I’m in Obama’s corner, I think, but have to wonder at points if Obama is even in Obama’s corner. Let’s consider 3 things that occupy the air waves now:
Afghanistan – Obama authorized a big troop surge but tied it to a near-term withdrawal date. Military analysts everywhere feel like Obama hedged his bet in a coy, duplicitous way. He probably should’ve soft-pedaled the withdrawal date, pending major military milestones. I’m not opposed to Obama’s Afghanistan strategy per se – I think Afghanistan is a quicksand pit that offers little hope of a meaningful Democratic resolution. But his presentation was too equivocal for his conservative audience – he could have framed it better.
Don’t Ask Don’t Tell – Obama has successfully straddled the fence with acrobatic finesse. He at once has said soothing words to the LGBT community while giving senior military officials and homophobic Congressional chairmen the free hand they need to maintain the status quo. In fact, the Federal government (headed by O’Man himself?) is now in the bizarre position of fighting a judicial stay of DADT.
Stimulus – The Tea Party has vilified deficit spending as the ‘poison tonic’ in our current economy. We’ve had one sip of the tonic and now we’re ready to declare it a failure. There hasn’t been an adequate stimulus effort to set any wheels in motion. There is also some question about how it was administered -- TARP funds going to business executives versus federal project funds paid directly to federal employees. Obama needs to give assurance to his own policies and back up his advisors – not timidly withdraw when it meets a first wave of resistance. Is there a confident, committed doctor in the house?
The stimulus shyness is Obama’s biggest stumbling point, and brings me to the “dismal science”, economics. Economics doesn’t have to be dismal – it can be very rational and precise if you’re dealing with logical, fair, level-headed people. The very people who want to scramble the topic as some kind of impenetrable, mysterious fog are rich people who stand to lose if the public gets wise to it all. Obama needs to make it clear what he envisions and (sorry to borrow from Bush) “stay the course”. He’s now more like a disengaged Herbert Hoover circa 1930, serving bland aphorisms when people want action. What we need is an impassioned leader, bringing in the sheaves with some Old Time fervor and vitality. Obama’s collegial, cool style is a quality that American people disdain in a politician, especially in times of crisis.
What of tonight’s election? The American people are acting reactively, emotionally and angrily to a situation they think can right itself with a simple “throw the bums out” gesture.
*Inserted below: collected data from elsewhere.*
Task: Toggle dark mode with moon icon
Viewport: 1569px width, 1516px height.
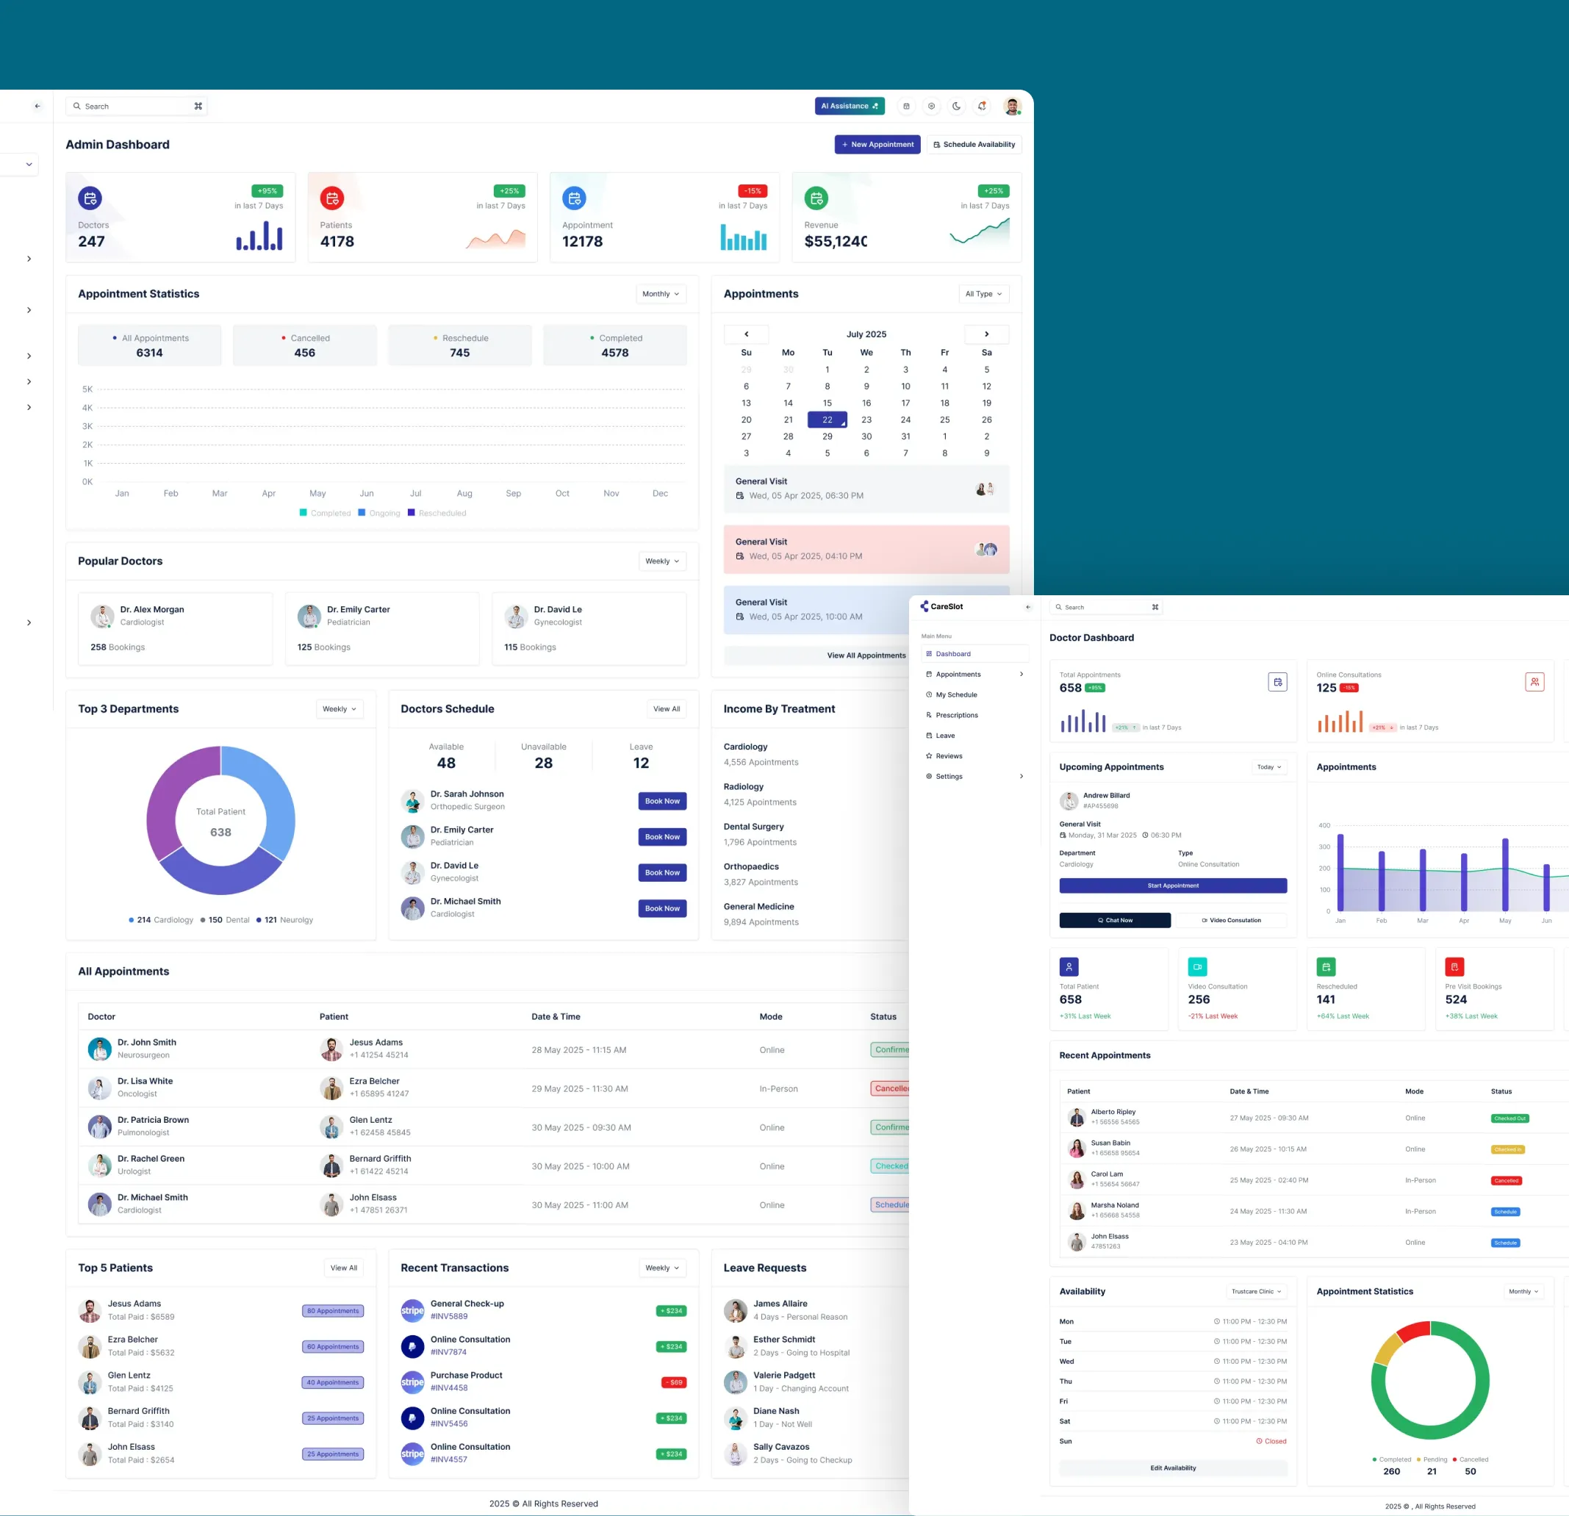Action: point(957,106)
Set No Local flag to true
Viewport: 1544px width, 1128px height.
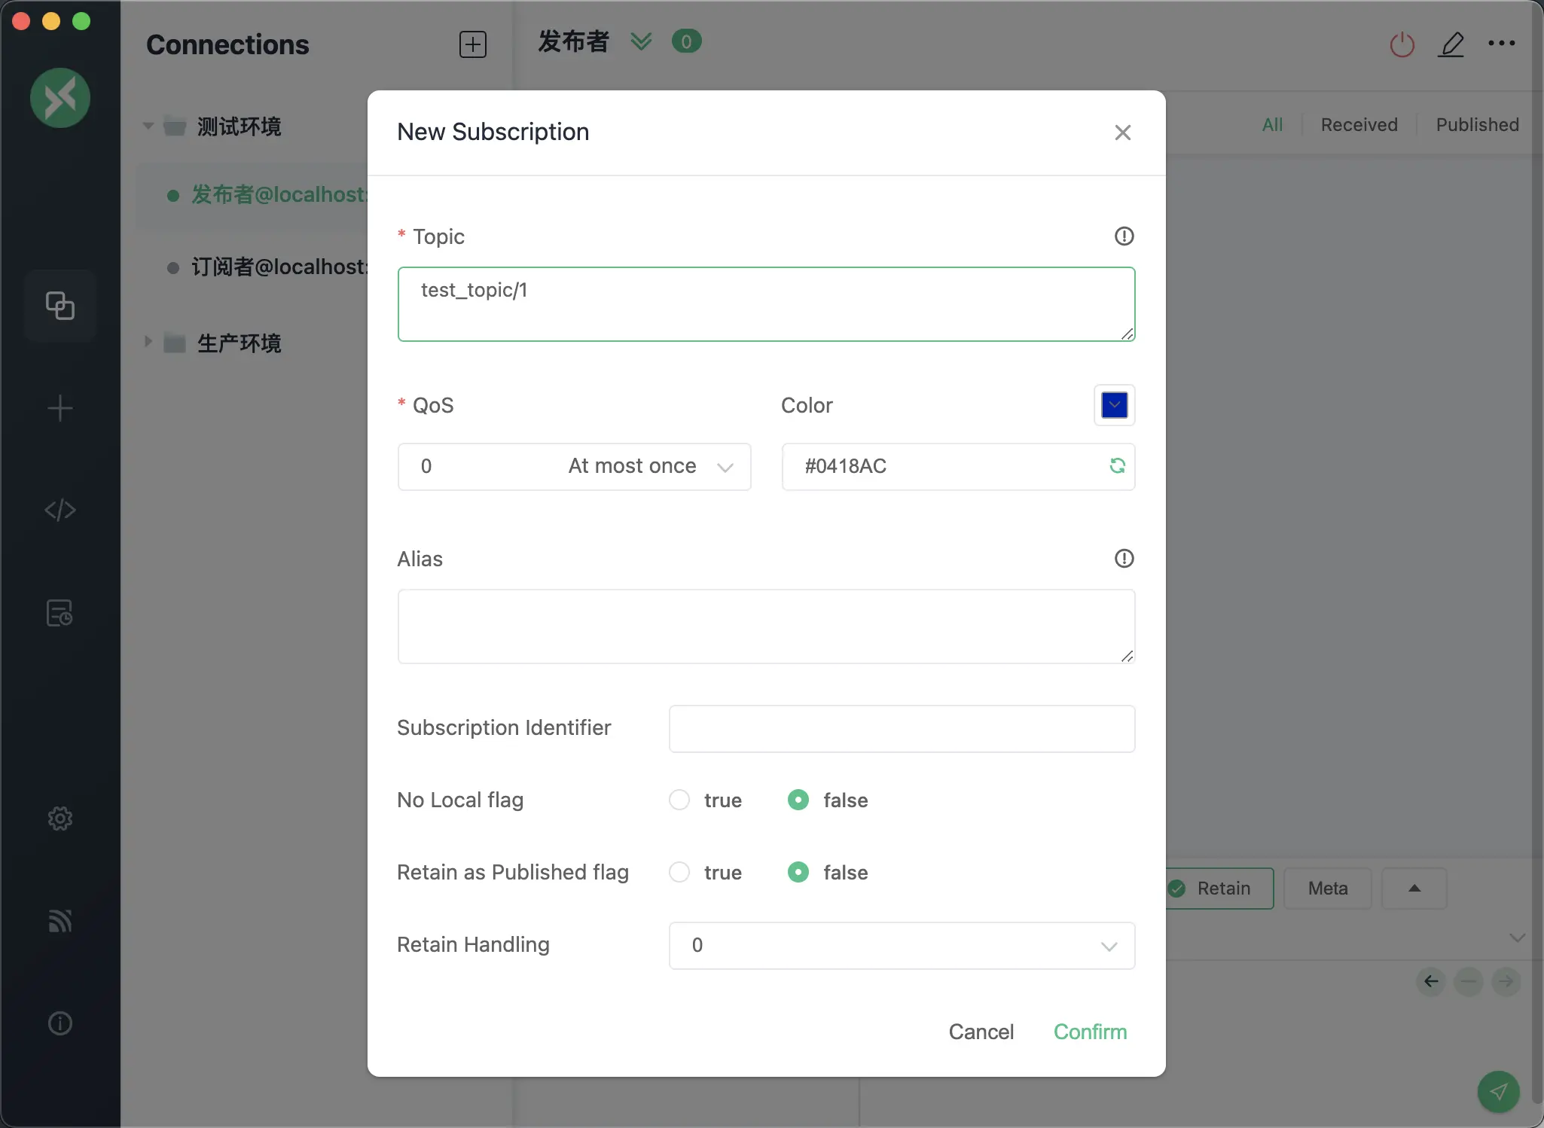pos(679,800)
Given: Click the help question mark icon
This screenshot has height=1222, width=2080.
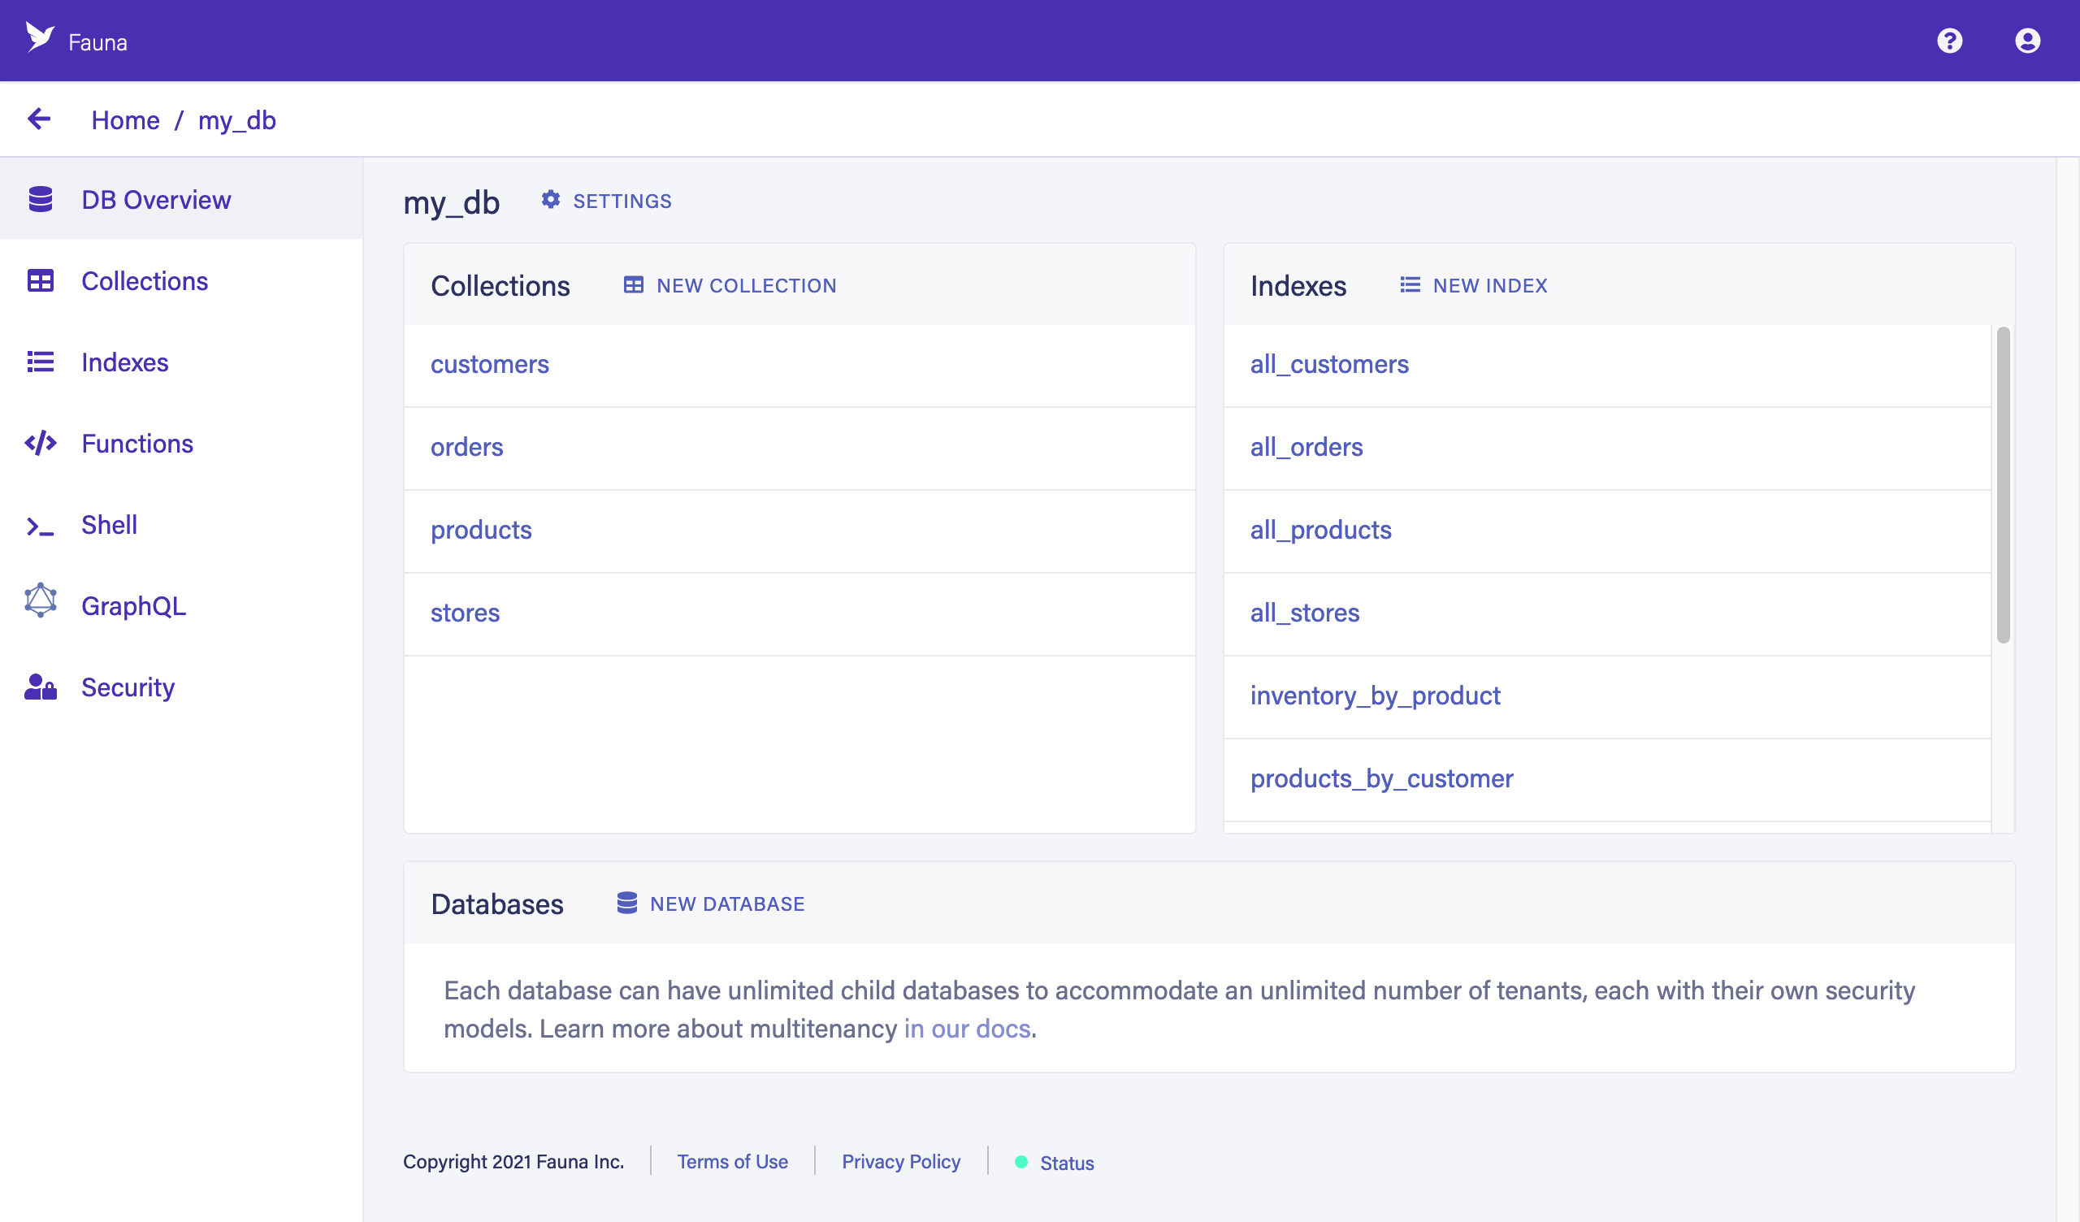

Obama didn’t do anything wrong so much as he did it incompletely and without great resolve. America’s reaction is both spastic and misdirected. The GOP will restore the policies which gave us 2008’s financial crisis and this will yield us a slow trudge further into the mud. Let’s hope that someone projecting strength and clarity can eventually get us out of the mud. Who he is and when he appears is anyone’s guess – it could even be a reinvigorated Obama.
© 2010 blogSpotter
Labels: Politics
1 Comments:
> Meanwhile, a lily white Tea Party has
> energized the GOP rightwing flank;
> they’ve promised to “take back
> America” (I have to guess, from
> socialist people of color?).
Politics notwithstanding, "socialist" ... maybe. But "people of color" is calling the whole movement racist which is tantamount to slander and you are usually above that. Is this a spastic and misdirected comment spurred by watching election projections?